Bei der Spielebranche müssen wir uns klar machen, dass die Kollegen bei Electronic Arts, Activision und Ubisoft zuallererst auf den Umsatz schauen (müssen), anders kann man ein international geführtes Unternehmen gar nicht leiten. Kein normal denkender Investor zieht das hohe finanzielle Risiko vor, weil es ja auch so innovativ ist. Die Erwartung der Rendite ist der Killer der Innovation. Und dass die Rechnung aufgeht wurde uns erst vor kurzem gezeigt. Call of Duty: Black Ops, wohlgemerkt der siebte Teil der Serie, ist vor wenigen Wochen zum meist verkauften Spiel in den USA aller Zeiten gekürt worden.

So traurig es ist, aber die Schuldigen an diesem Teufelskreis sind letztendlich wir, die Konsumenten und Käufer. Die Games-Branche folgt einem eisernen Prinzip, welches auch den Erfolg von McDonalds mit begründet, dieses Prinzip ist der Grund, warum wir auch auf Urlaub am anderen Ende der Welt in den McDonalds latschen und da essen: Wir wissen was wir bekommen! Denn letztendlich folgen auch wir dem Gedanken der Investoren, wir müssen schließlich auch eine ganze Menge Holz für das Spiel hinlegen, wir müssen ziemlich lange dafür arbeiten. Und das Gefühl sein Geld für etwas verschwendet zu haben, was man am Ende nicht mag ist kein Gutes, deswegen betreiben auch wir im lokalen GameStop Risikominimierung: Wir kaufen, was wir kennen!

Wir können den Unterschied machen!

Diesen Artikel mit solch einer Aussicht zu schließen würde dem Umstand aber nicht gerecht werden, denn seit dem Erfolg von Steam und der Erschließung von neuen Vertriebswegen entsteht plötzlich auch ein Markt der Indipendent Entwickler, die uns nun ganz ohne Publisher als Kunden erreichen können. Dass dieser Weg funktioniert hat uns nicht zuletzt der Erfolg von Minecraft bewiesen. In dieser Sparte werden tatsächlich Spiele mit dem Willen zur Innovation erschaffen, denn dieser Markt funktioniert nur auf diese Art und Weise: Setze dich ab, dann hast du Erfolg! Jedoch funktioniert dieser Markt auch nur, weil willige Spieler und Konsumenten auch mal das Risiko eingehen und 10 Euro für ein Spiel in den Sand setzen, welches ihnen nicht gefällt. Der letzte Aspekt für den Erfolg eines Indipendent Games ist aber auch: Spiele das Spiel und rede drüber! Ohne Werbung lebt solch ein Spiel von deiner öffentlichen Meinung, welche du in Foren, Kommentaren und Blogs veröffentlichst!

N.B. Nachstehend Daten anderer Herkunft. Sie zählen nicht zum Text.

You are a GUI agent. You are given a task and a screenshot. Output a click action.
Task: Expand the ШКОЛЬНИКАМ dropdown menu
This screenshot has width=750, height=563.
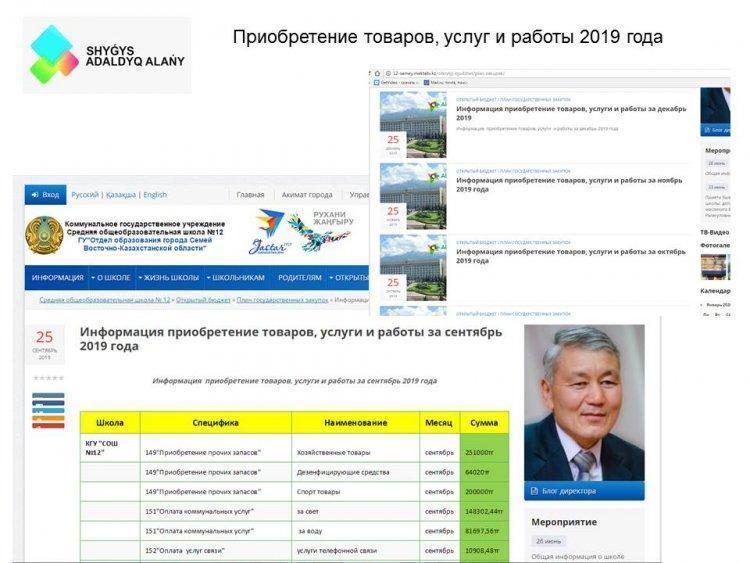coord(234,278)
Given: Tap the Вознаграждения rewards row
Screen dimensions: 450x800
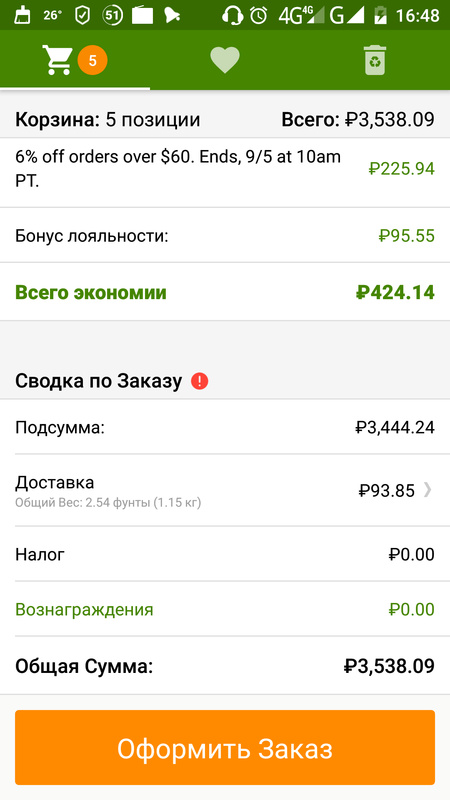Looking at the screenshot, I should [225, 609].
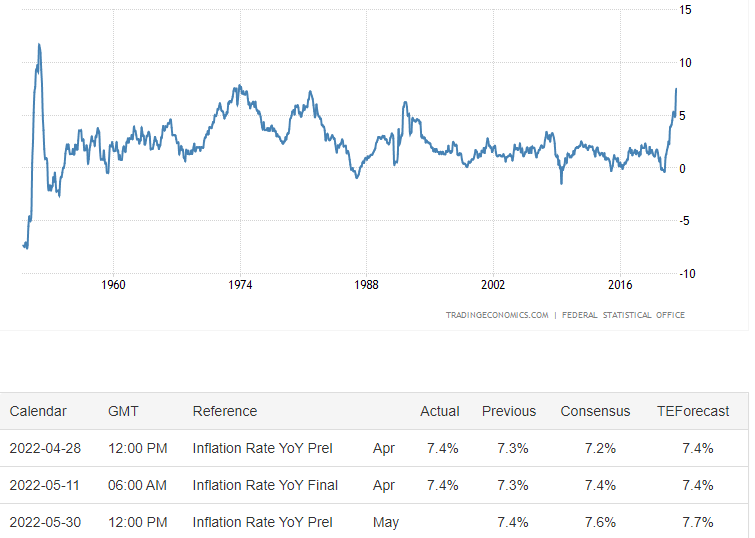
Task: Click the FEDERAL STATISTICAL OFFICE label
Action: pyautogui.click(x=623, y=315)

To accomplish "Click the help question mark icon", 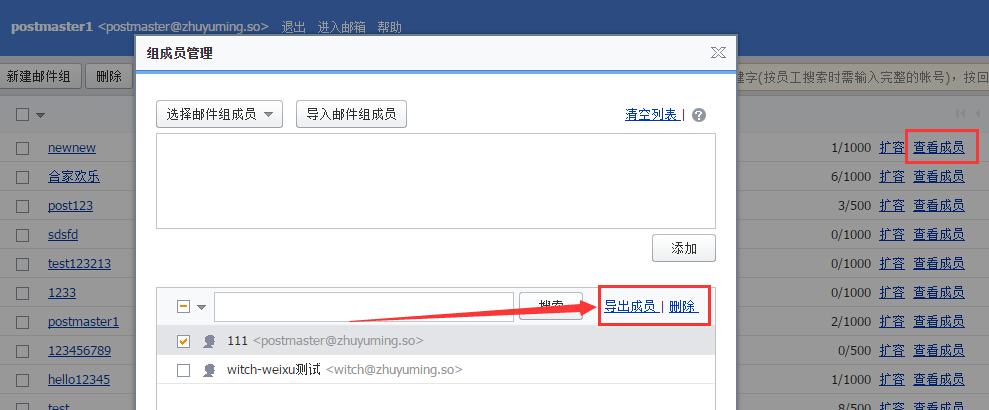I will tap(699, 115).
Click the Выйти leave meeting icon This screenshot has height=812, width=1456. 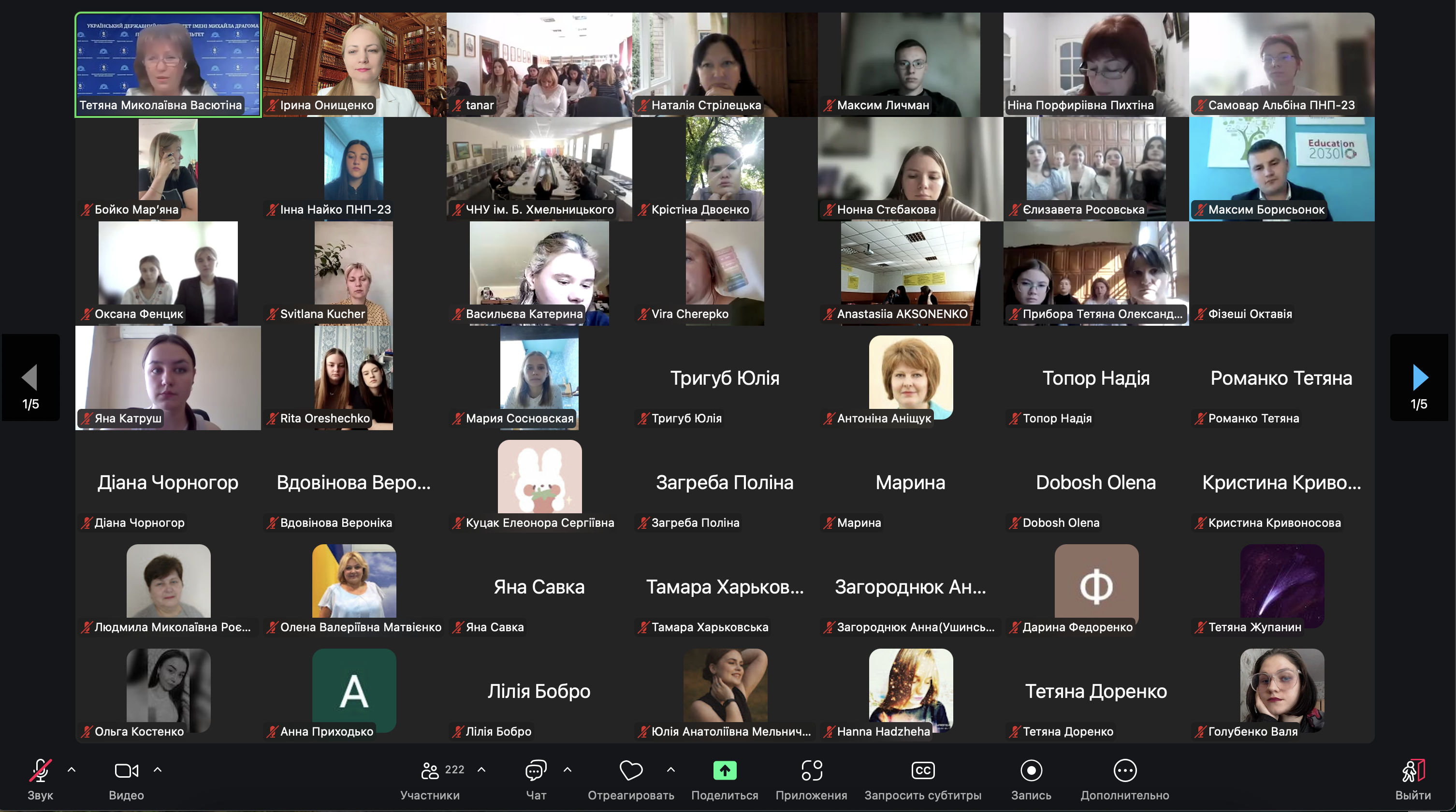click(1412, 771)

Und diese Aussicht ist doch eine schöne, in den letzten 150 Wörtern hat sich das Blatt doch noch mal gewendet. Denn der Markt gehört nicht den Publishern, nicht mehr! Der Markt gehört uns Spielern, nur wir bestimmen über den Erfolg oder Misserfolg von Ideen. Und deswegen müssen wir auch manchmal ein Wagnis eingehen. Aus diesem Grund hier mein Appell an die Leser, die es bis zu diesem Absatz geschafft haben: Geht zu einem Spieledealer eurer Wahl, setzt euch ein Preislimit und kauft ein Spiel, von dem ihr noch nie gehört habt! Und schreibt drüber. Erzählt uns, welches Spiel es war und wie ihr es fandet, vielleicht finden wir ja hier den ein oder anderen versteckten Diamanten.


Hendrik Luehrsen ist Projektleiter von Krautgaming und seit jeher bekennender Feind von Spieleserien. Mit erschreckender Treffsicherheit widmet er sich immer den Spielen, welche garantiert keine Serie nach sich ziehen, Beispiele dafür sind C&C Renegade oder Planetside.